OBJECTIVE:
Turn the listing below into a numbered list with one line per item, skipping blank lines and leaving out the pictures.

DATA FOR THE TASK:
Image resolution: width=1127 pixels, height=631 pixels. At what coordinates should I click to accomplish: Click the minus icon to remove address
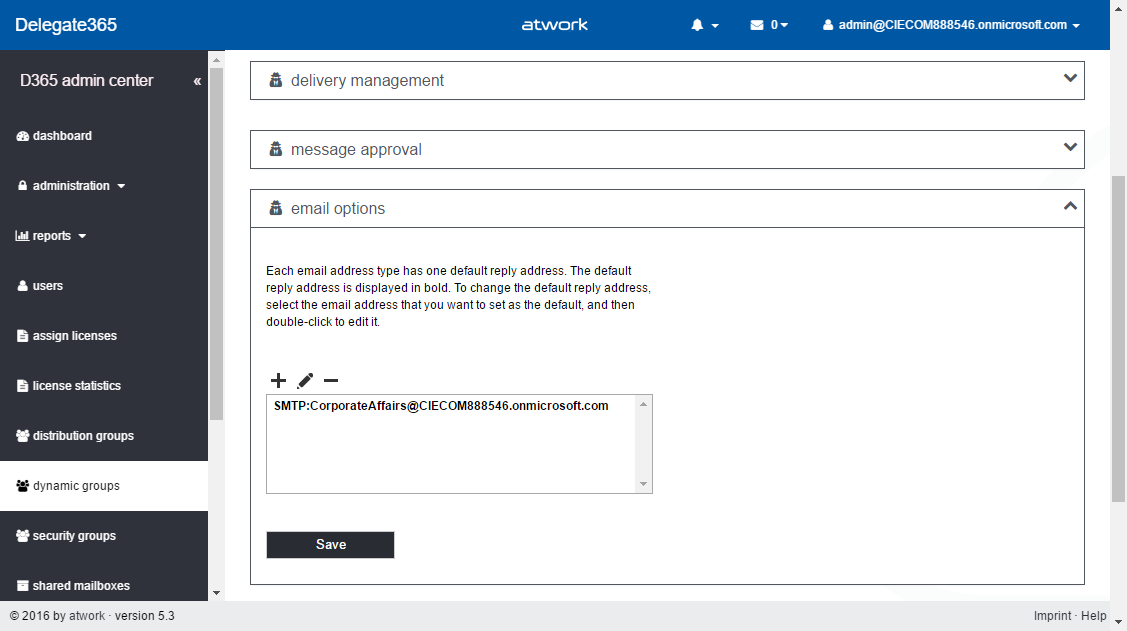coord(331,381)
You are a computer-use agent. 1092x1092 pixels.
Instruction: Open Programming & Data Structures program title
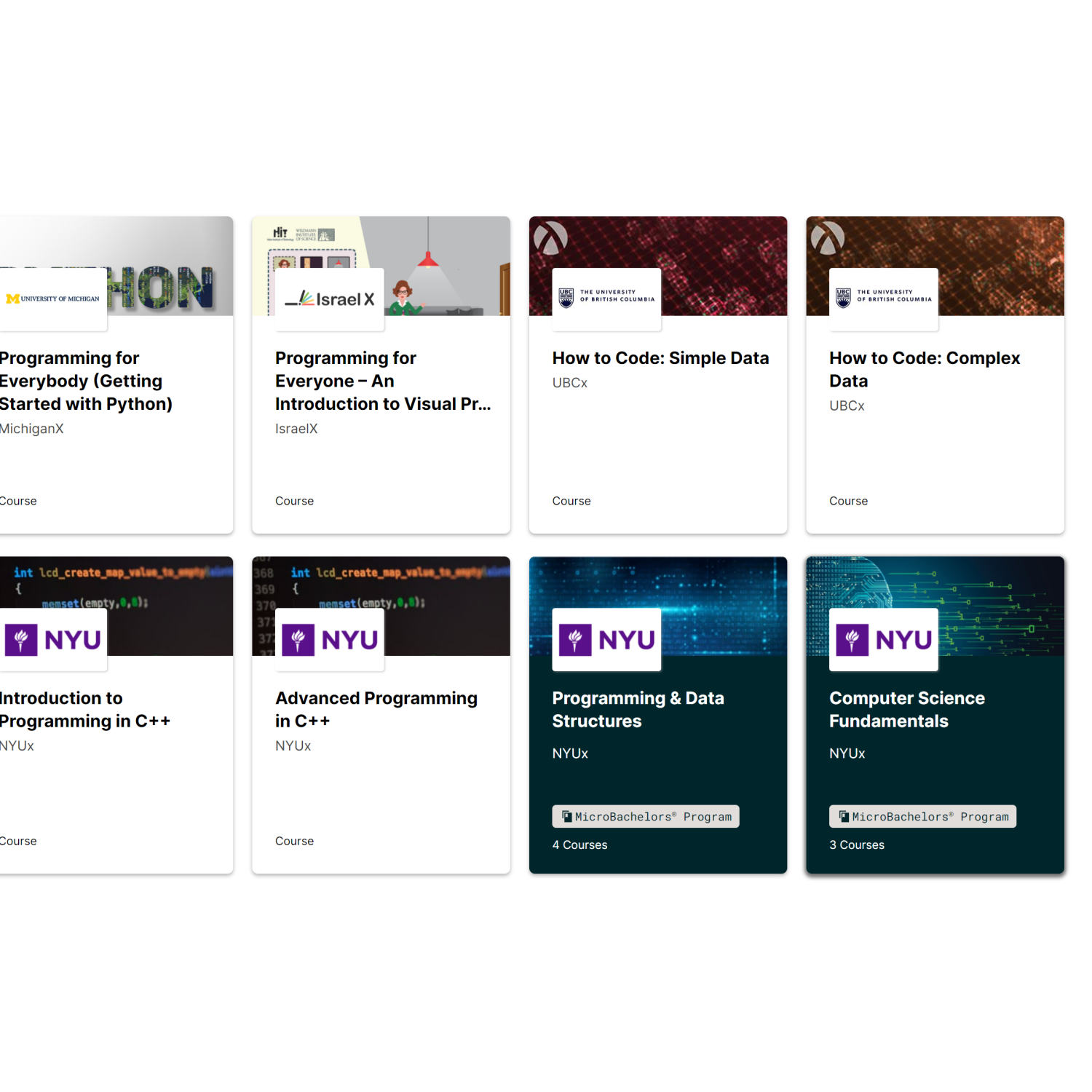pyautogui.click(x=638, y=709)
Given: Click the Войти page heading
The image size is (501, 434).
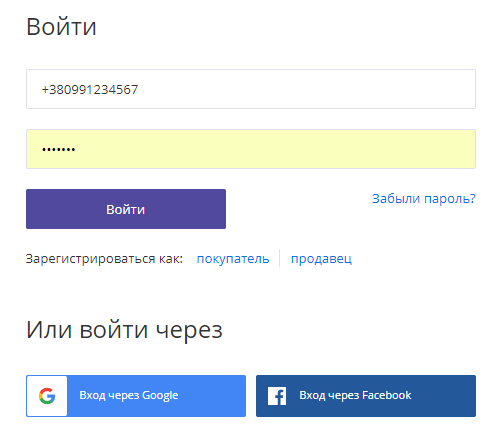Looking at the screenshot, I should (x=61, y=27).
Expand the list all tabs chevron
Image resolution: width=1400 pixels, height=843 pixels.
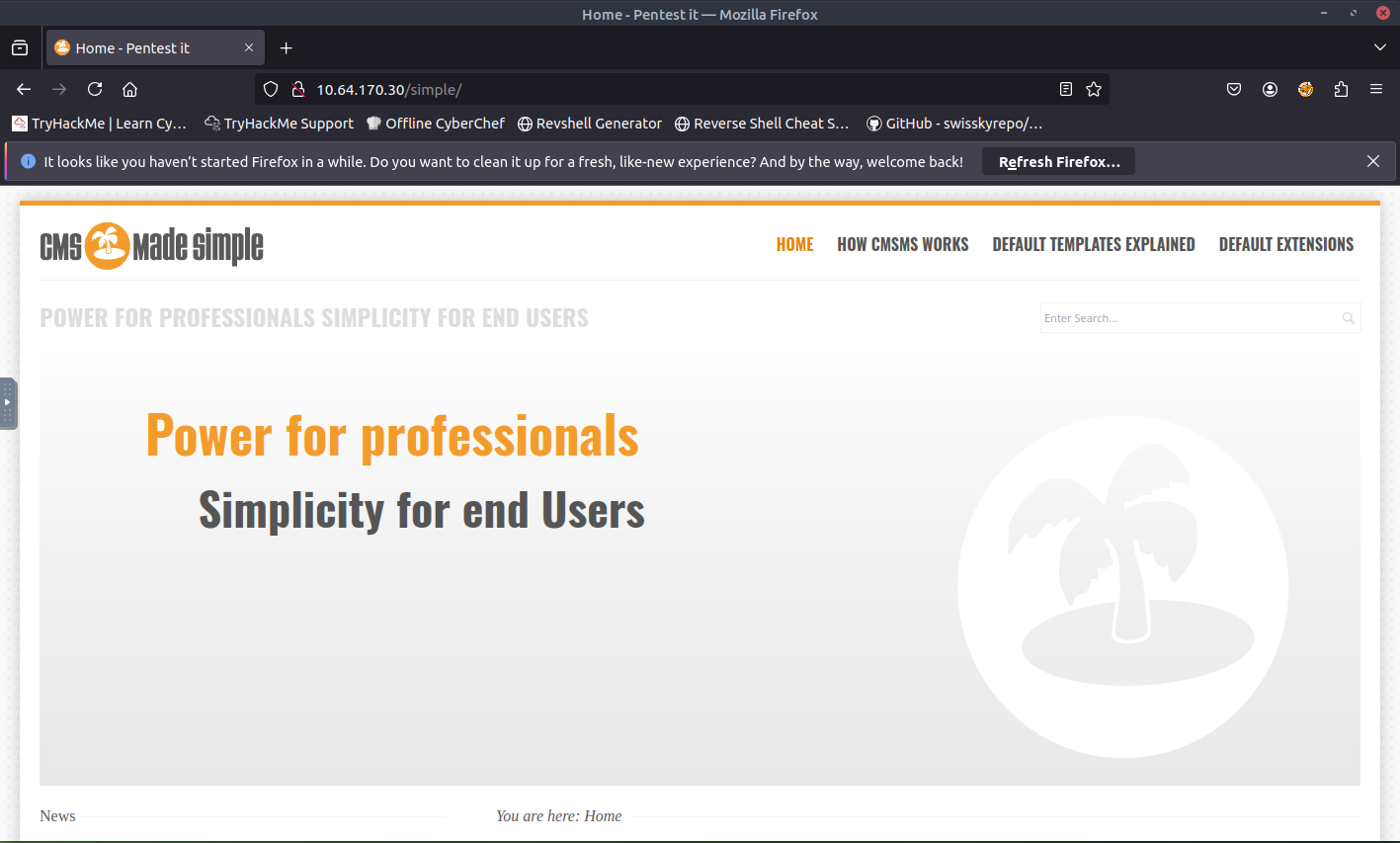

ANSWER IN FULL:
1. Image resolution: width=1127 pixels, height=631 pixels. At what coordinates should I click to accomplish: Click the minus icon to remove address
2. coord(331,381)
3. You are a computer-use agent. 1092x1092 pixels.
4. Instruction: Open Programming & Data Structures program title
5. pyautogui.click(x=638, y=709)
6. Given: Click the Войти page heading
7. The image size is (501, 434).
8. Looking at the screenshot, I should (x=61, y=27).
9. Expand the list all tabs chevron
10. Image resolution: width=1400 pixels, height=843 pixels.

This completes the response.